┌─ DATA SUPPLIED

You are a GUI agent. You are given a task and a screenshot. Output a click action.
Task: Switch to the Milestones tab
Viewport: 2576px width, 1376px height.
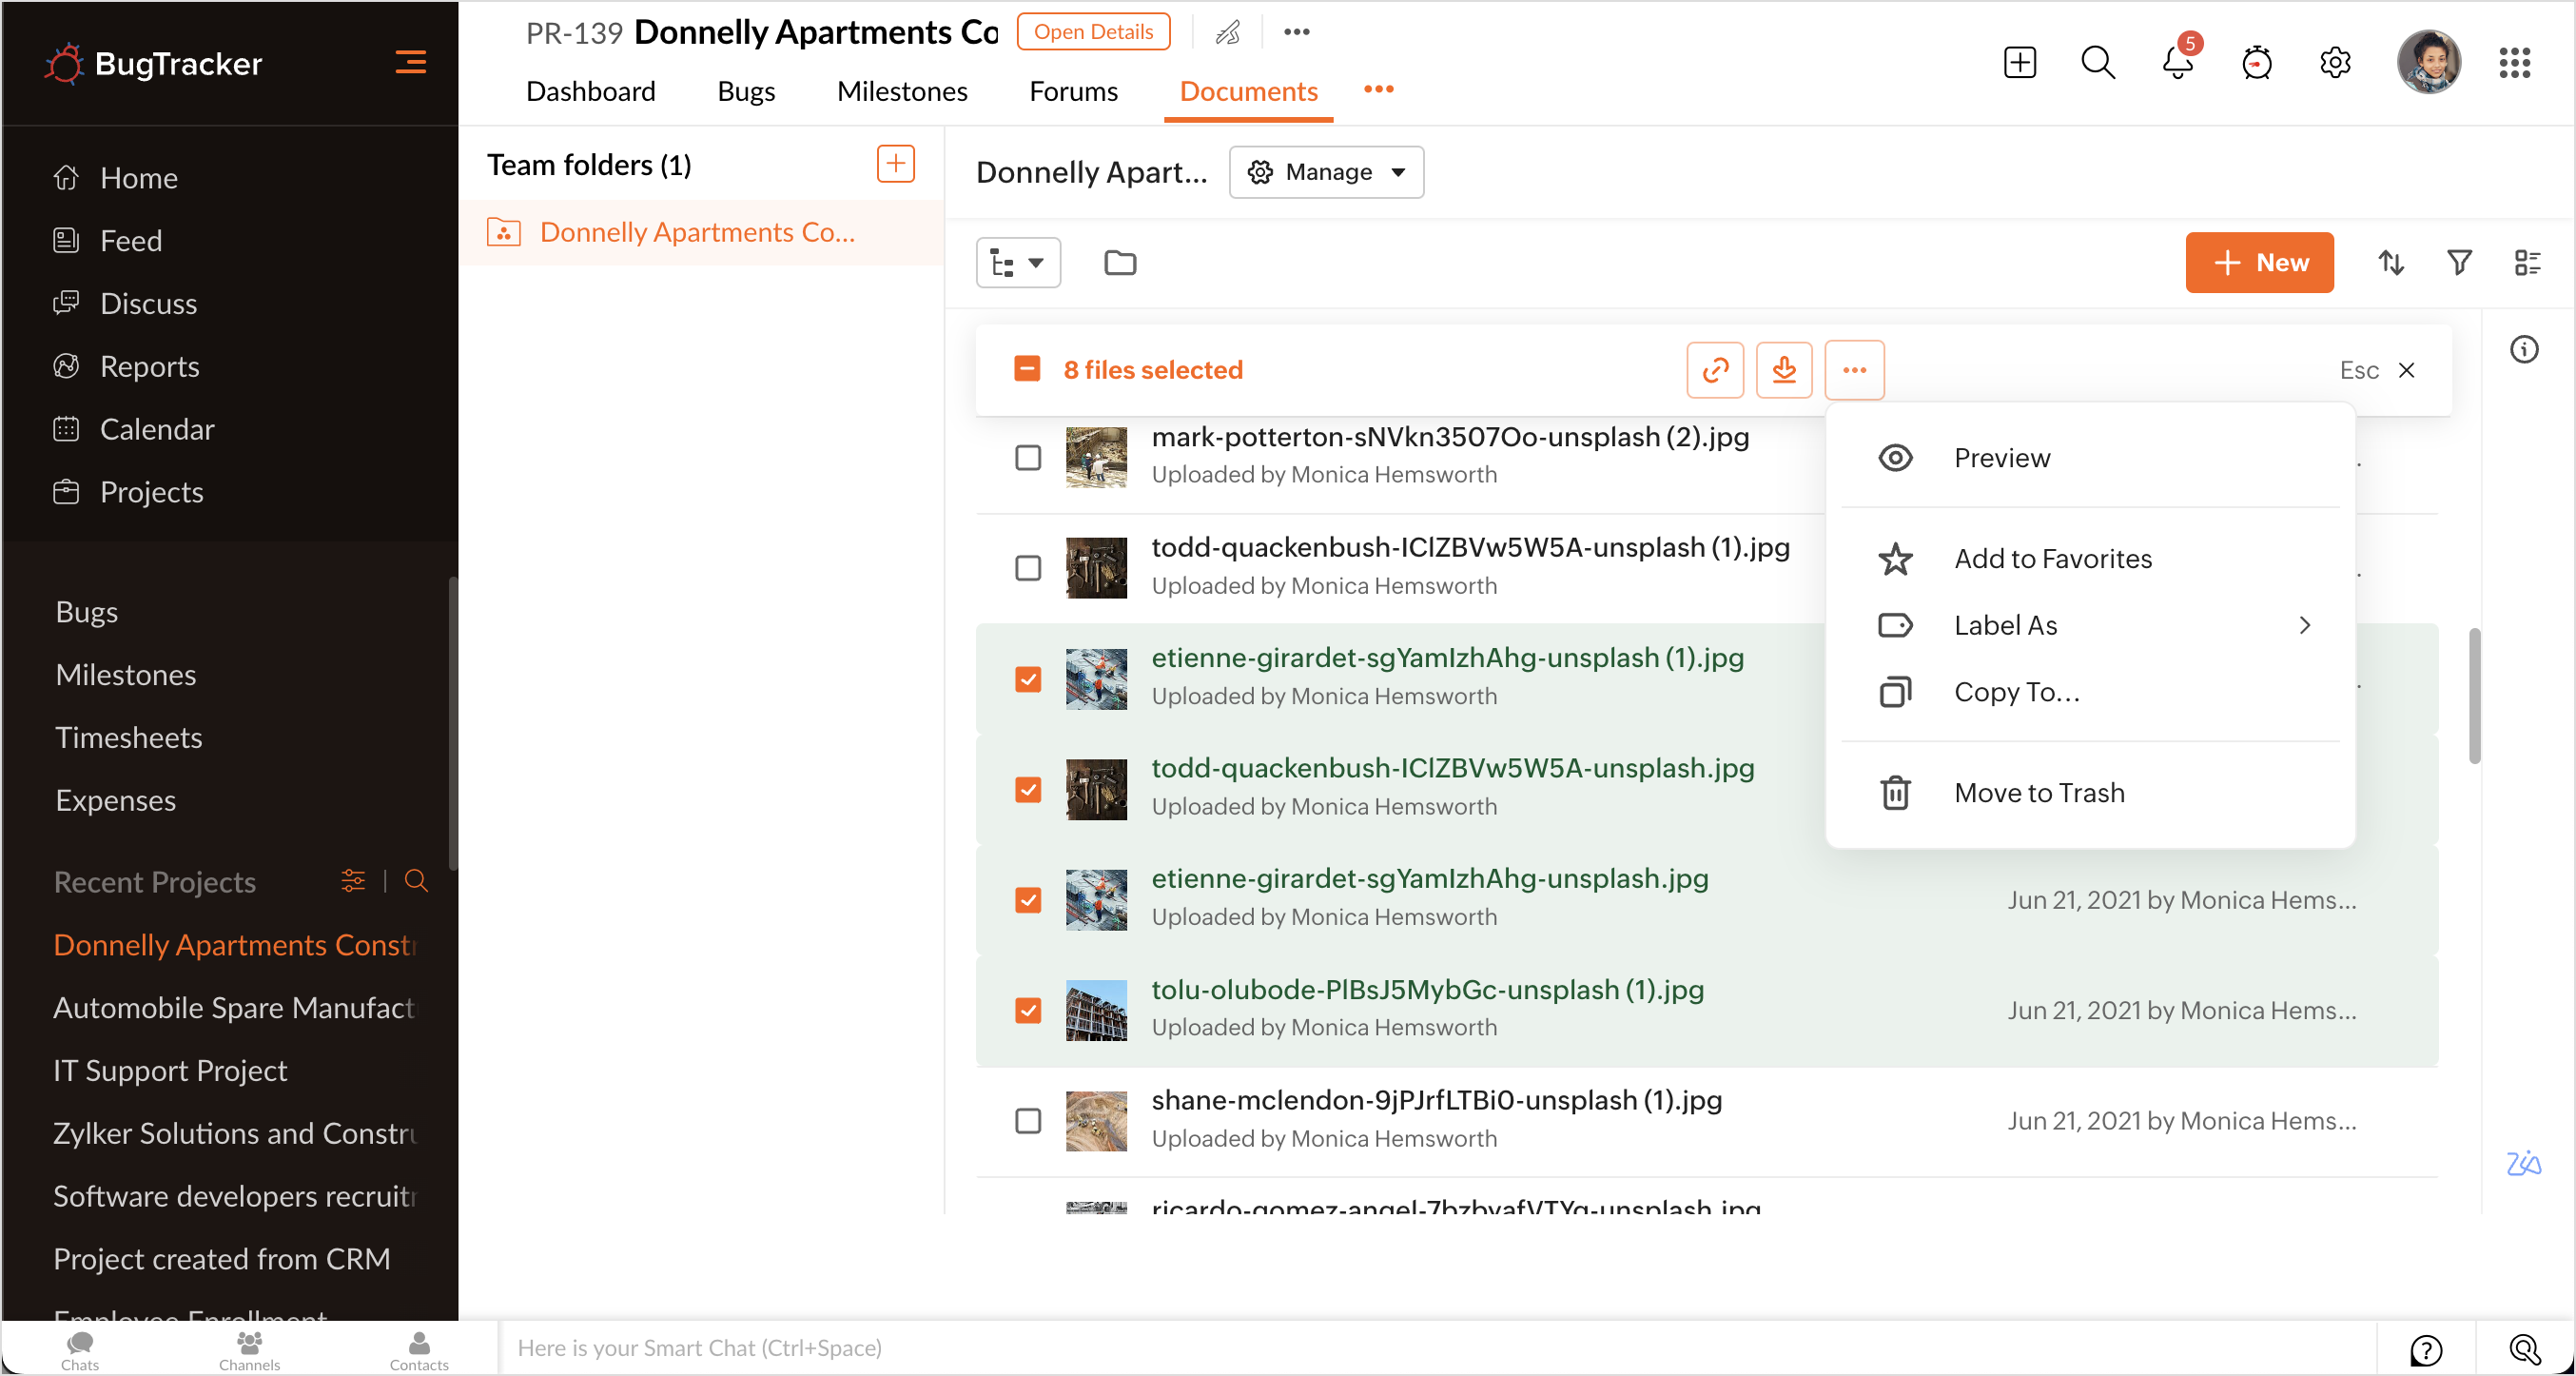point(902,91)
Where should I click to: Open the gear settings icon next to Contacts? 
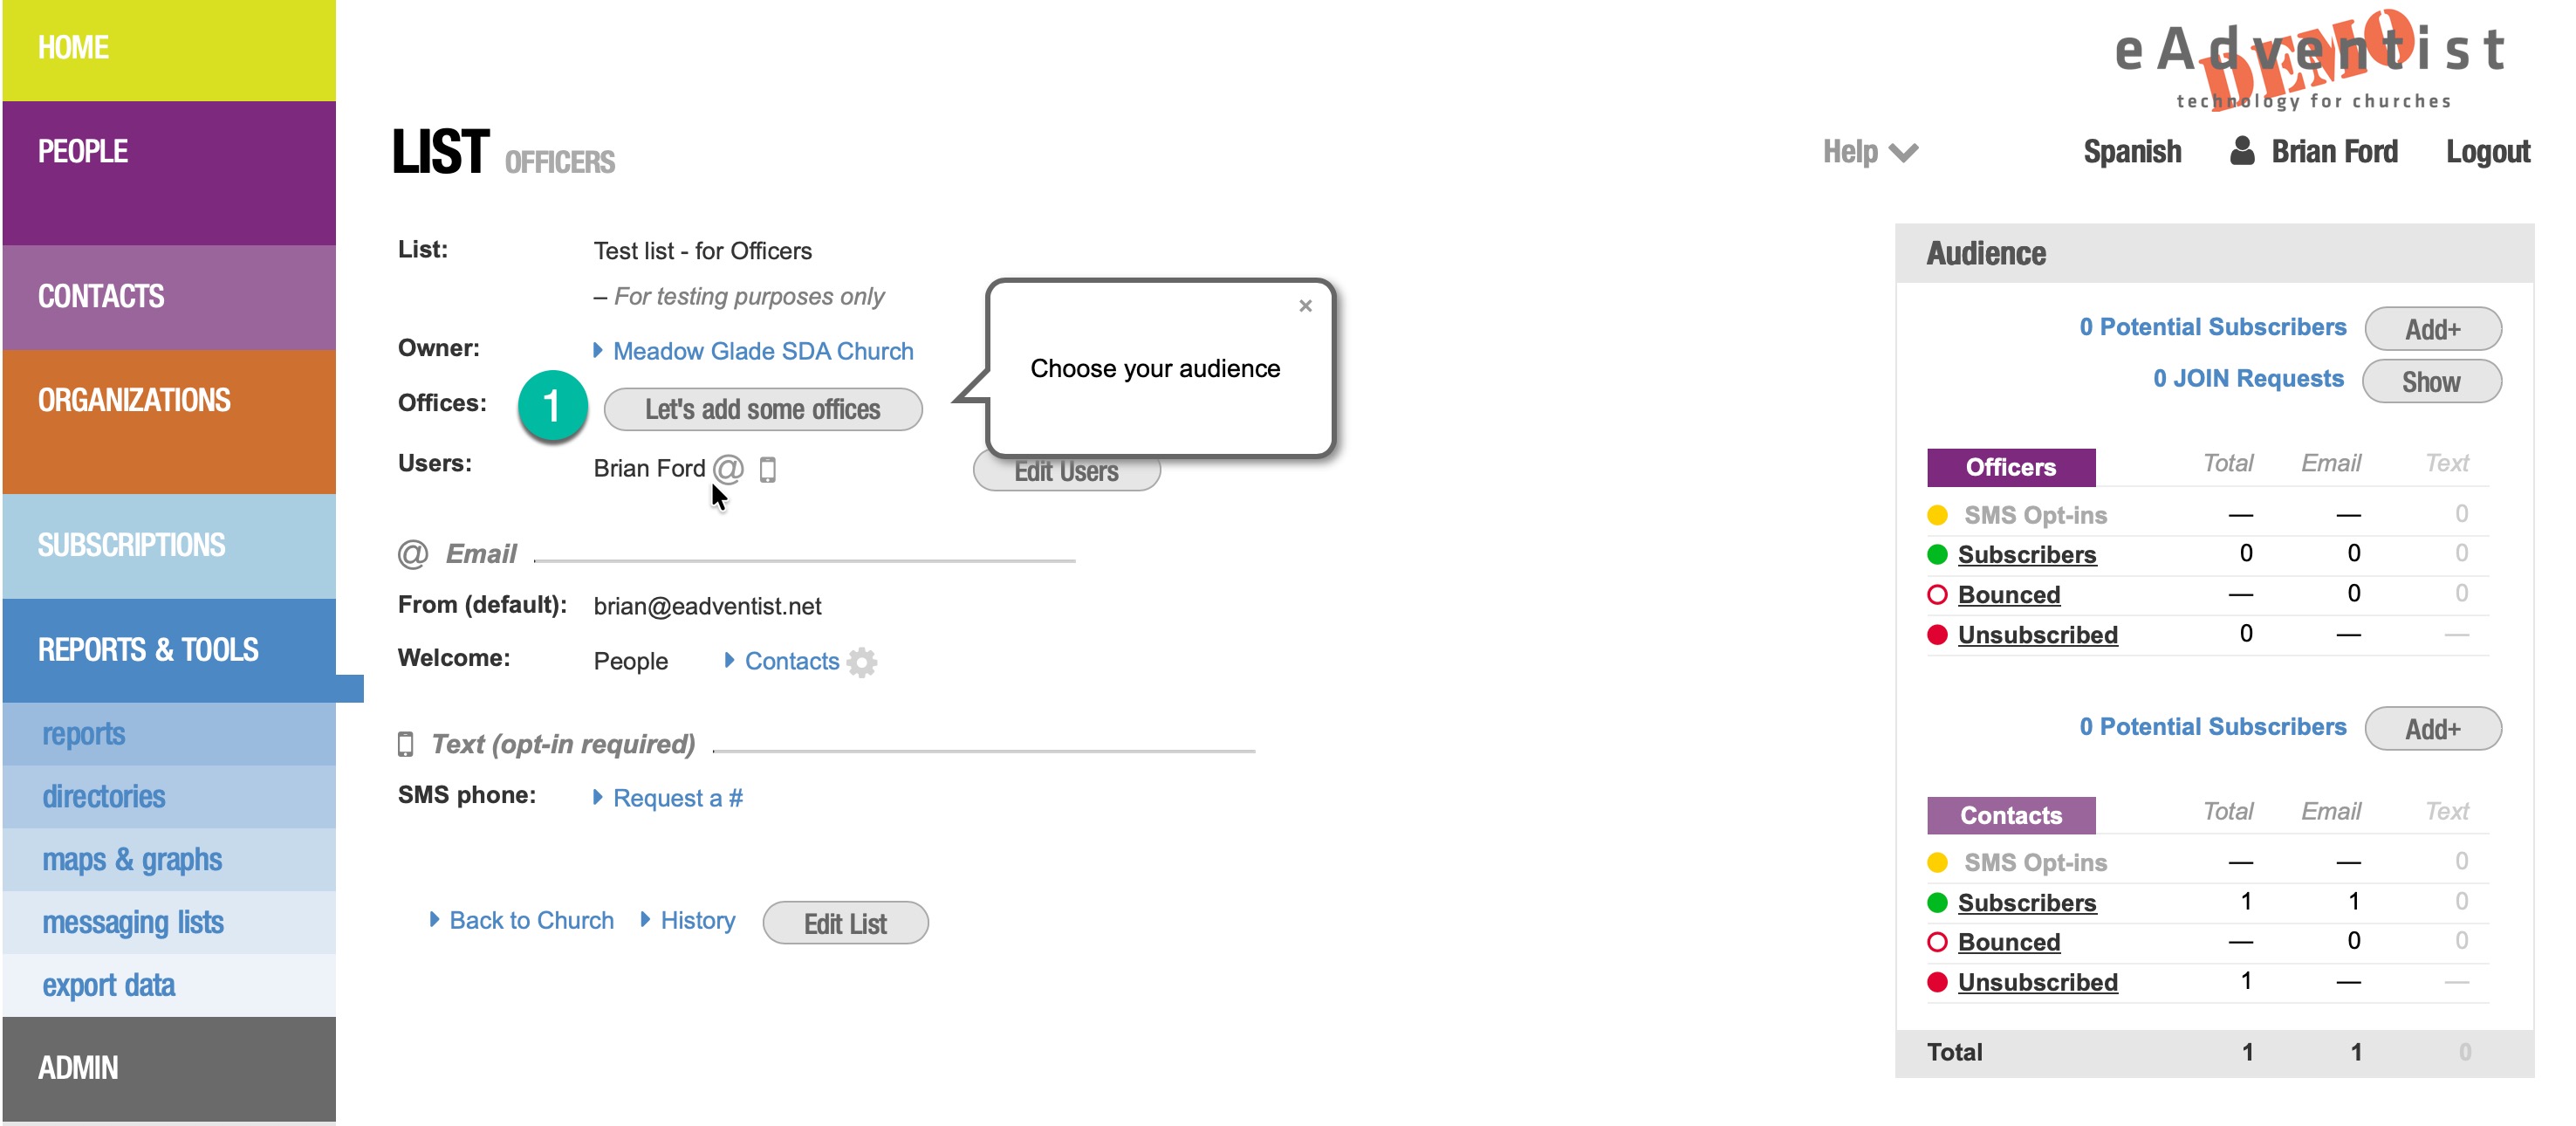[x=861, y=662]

└─

__EXERCISE DETAILS__.
Although the records above include pictures, the copy must contain only their exact text.

__SOLUTION FOR THIS TASK__.
You are a GUI agent. You are given a task and a screenshot. Output a click action.
Task: Switch to the Milestones tab
Viewport: 2576px width, 1376px height.
point(902,91)
Where should I click to: Open the gear settings icon next to Contacts? 
[x=861, y=662]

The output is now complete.